Daemon acting as a coordinator for creating and updating index cardinality statistics.
The need for updated statistics is currently determined when compiling a SELECT query. The unit of work is then scheduled with this daemon, and the work itself will be carried out in a separate thread. If the worker thread doesn't exist it is created, if it is idle the unit of work will be processed immediately, and if it is busy the unit of work has to wait in the queue.
The daemon code has a notion of a background task. If the update is run as a background task, it will try to affect other activity in the Derby database as little as possible. As far as possible, it will not set locks on the conglomerates it scans, and if it needs to take locks it will give up immediately if the locks cannot be obtained. In some cases it will also roll back to release locks already taken, ad then retry. Since we are accessing shared structures the background work may still interfere with the user activity in the database due to locking, but all such operations carried out by the daemon are of short duration.

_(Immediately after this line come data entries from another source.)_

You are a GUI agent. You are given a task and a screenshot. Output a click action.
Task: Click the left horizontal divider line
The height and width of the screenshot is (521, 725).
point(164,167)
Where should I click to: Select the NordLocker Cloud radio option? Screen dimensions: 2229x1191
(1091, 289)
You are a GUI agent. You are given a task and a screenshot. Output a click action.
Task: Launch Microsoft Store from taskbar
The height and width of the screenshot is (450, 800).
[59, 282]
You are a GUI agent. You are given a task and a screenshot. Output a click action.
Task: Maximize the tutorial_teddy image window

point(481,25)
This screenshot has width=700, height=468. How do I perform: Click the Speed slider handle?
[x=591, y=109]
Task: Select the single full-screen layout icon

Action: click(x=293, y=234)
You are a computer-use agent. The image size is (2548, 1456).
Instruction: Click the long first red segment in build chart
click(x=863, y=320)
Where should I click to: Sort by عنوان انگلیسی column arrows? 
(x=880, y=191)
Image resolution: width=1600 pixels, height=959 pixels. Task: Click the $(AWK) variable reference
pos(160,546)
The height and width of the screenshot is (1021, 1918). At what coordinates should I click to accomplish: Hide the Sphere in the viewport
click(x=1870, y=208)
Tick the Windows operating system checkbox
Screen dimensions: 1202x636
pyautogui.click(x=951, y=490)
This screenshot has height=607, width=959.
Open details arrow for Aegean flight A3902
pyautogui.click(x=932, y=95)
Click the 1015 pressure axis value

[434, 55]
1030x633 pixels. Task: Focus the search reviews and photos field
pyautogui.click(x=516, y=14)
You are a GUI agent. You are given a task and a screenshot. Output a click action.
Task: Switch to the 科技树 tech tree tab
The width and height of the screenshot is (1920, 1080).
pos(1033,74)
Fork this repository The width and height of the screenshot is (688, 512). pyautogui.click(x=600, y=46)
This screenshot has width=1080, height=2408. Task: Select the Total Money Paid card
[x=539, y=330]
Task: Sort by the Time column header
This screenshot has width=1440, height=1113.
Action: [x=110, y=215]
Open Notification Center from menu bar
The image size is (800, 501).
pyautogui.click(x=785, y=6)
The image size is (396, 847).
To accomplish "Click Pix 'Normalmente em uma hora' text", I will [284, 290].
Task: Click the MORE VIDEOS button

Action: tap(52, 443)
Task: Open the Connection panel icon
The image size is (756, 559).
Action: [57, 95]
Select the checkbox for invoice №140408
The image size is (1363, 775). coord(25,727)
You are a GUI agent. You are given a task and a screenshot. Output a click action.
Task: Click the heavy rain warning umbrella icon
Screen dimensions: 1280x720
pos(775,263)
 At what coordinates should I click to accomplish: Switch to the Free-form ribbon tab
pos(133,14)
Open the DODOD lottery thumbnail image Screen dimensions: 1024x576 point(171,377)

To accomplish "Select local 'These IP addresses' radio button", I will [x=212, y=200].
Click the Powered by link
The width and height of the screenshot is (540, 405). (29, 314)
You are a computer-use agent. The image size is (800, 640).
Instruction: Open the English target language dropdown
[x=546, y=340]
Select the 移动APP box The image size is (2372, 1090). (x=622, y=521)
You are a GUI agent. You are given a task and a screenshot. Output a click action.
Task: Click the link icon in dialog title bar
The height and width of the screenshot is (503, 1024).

The high level flow of an update to index statistics is:
- schedule update (the only action carried out by the user thread)
-
- for each index:
- scan index
- invalidate statements dependent on current statistics
- drop existing statistics
- add new statistics
List of possible improvements:
- Reduce potential impact of multiple invalidations (per table), probably by finding a way to invalidate only once after all indexes for a table have had their statistics updated. So far invalidation has proven to be the most difficult piece of the puzzle due to the interaction with the data dictionary and sensitivity to concurrent activity for the table.
Implementation notes: List of potential cleanups before going into a release:
- Consider removing all tracing code. May involve improving logging if parts of the trace output is valuable enough.